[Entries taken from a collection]
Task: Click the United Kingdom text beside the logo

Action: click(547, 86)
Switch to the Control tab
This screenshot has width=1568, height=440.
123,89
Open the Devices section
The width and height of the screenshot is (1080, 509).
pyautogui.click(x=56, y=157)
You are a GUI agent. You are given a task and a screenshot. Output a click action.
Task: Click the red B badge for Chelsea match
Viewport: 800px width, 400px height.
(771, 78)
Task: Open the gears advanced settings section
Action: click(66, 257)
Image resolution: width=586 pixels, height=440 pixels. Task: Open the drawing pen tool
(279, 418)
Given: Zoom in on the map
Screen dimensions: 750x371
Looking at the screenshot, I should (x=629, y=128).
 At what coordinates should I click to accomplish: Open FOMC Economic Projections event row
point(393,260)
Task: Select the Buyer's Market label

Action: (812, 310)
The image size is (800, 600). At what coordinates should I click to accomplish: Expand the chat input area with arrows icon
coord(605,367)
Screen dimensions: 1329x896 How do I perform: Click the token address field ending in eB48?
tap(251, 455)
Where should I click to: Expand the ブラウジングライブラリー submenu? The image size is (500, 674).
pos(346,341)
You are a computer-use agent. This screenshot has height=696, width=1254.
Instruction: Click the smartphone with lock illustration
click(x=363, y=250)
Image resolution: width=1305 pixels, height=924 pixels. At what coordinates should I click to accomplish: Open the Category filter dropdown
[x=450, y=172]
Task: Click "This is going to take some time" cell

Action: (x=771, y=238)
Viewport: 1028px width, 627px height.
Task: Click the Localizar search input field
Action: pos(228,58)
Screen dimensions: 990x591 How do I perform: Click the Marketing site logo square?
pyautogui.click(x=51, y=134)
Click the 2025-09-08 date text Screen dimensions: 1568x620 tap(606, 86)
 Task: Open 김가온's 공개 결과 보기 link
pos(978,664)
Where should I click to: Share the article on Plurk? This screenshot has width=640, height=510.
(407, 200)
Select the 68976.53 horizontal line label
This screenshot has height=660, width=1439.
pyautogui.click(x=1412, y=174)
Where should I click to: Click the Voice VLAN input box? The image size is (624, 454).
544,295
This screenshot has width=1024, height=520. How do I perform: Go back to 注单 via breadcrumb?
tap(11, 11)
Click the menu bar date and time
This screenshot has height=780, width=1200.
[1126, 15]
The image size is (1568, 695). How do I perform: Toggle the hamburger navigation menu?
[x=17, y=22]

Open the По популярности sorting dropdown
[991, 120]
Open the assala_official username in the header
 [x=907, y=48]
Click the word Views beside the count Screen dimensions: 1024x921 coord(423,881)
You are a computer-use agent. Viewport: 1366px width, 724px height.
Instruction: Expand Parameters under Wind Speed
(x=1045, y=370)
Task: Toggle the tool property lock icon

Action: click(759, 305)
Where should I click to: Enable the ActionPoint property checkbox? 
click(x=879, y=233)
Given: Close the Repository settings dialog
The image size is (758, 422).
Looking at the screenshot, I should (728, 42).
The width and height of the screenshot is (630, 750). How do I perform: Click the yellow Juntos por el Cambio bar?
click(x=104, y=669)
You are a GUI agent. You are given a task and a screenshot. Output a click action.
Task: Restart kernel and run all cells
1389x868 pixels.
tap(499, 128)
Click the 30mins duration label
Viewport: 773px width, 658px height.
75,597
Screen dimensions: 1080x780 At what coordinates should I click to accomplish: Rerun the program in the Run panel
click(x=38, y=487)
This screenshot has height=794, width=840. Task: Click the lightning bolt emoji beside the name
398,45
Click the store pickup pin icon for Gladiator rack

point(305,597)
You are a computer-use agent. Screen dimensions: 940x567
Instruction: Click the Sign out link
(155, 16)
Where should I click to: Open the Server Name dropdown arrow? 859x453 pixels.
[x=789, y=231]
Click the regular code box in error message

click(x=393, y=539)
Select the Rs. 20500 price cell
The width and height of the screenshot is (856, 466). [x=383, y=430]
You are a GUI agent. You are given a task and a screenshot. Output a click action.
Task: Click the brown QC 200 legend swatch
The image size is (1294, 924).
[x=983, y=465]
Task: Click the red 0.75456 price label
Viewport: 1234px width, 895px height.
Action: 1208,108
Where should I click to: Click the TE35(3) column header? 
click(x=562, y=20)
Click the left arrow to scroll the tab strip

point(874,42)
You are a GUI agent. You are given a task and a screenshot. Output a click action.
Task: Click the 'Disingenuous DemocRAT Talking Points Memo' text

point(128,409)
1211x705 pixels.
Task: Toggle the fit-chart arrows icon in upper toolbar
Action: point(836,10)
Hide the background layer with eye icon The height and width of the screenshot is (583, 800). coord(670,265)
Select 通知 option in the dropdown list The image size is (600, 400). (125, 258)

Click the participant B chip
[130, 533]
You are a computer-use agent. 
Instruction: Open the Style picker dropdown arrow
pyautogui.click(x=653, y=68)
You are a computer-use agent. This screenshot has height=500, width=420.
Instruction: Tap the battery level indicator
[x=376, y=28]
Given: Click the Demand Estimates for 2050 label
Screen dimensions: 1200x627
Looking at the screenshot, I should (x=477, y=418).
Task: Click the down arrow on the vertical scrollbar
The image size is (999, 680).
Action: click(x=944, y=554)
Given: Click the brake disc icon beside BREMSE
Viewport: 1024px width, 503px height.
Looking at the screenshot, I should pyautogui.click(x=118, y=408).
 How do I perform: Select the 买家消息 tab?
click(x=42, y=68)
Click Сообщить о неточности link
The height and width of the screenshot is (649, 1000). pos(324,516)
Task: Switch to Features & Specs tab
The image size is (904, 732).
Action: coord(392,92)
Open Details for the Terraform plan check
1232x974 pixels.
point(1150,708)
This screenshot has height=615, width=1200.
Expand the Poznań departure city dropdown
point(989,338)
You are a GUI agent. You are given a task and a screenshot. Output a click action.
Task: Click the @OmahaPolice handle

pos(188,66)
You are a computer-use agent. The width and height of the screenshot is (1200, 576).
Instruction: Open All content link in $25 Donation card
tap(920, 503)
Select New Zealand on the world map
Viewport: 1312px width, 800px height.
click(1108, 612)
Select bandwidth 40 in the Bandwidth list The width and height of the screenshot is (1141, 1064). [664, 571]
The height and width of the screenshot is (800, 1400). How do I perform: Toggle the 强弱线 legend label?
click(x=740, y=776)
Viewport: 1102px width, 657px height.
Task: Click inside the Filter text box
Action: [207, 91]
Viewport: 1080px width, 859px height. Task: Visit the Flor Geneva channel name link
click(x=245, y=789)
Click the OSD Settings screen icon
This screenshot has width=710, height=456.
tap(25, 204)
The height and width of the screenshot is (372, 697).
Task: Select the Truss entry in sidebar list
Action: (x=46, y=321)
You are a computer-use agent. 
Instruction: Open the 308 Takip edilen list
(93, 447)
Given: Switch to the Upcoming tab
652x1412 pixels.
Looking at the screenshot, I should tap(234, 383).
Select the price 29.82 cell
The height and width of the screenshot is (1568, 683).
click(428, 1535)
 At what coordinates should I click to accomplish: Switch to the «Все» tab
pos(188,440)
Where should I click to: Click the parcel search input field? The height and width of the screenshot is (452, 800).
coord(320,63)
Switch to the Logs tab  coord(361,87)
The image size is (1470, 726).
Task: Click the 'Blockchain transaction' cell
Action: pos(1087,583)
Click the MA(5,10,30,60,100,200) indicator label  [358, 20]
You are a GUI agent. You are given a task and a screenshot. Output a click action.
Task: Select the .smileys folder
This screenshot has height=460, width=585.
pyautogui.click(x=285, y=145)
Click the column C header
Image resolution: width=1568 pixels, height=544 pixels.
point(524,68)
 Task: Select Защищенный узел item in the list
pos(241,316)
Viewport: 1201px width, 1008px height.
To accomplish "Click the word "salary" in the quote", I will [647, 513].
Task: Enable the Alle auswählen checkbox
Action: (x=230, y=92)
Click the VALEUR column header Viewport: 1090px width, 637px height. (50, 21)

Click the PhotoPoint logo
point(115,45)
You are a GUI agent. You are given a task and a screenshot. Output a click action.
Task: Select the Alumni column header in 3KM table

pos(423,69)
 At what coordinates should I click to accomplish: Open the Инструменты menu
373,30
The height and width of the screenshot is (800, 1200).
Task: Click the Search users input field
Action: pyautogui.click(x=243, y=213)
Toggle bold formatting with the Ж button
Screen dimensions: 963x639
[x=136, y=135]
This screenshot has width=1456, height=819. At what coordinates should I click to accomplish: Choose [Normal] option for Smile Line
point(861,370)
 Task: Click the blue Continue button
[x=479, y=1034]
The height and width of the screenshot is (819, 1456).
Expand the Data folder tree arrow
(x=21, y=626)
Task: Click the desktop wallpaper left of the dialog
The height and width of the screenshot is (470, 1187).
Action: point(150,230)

**What to do**
Each line above that carries the string "dialog" has to be returned.

**The completed task**
Given: Close the Repository settings dialog
Task: Click the desktop wallpaper left of the dialog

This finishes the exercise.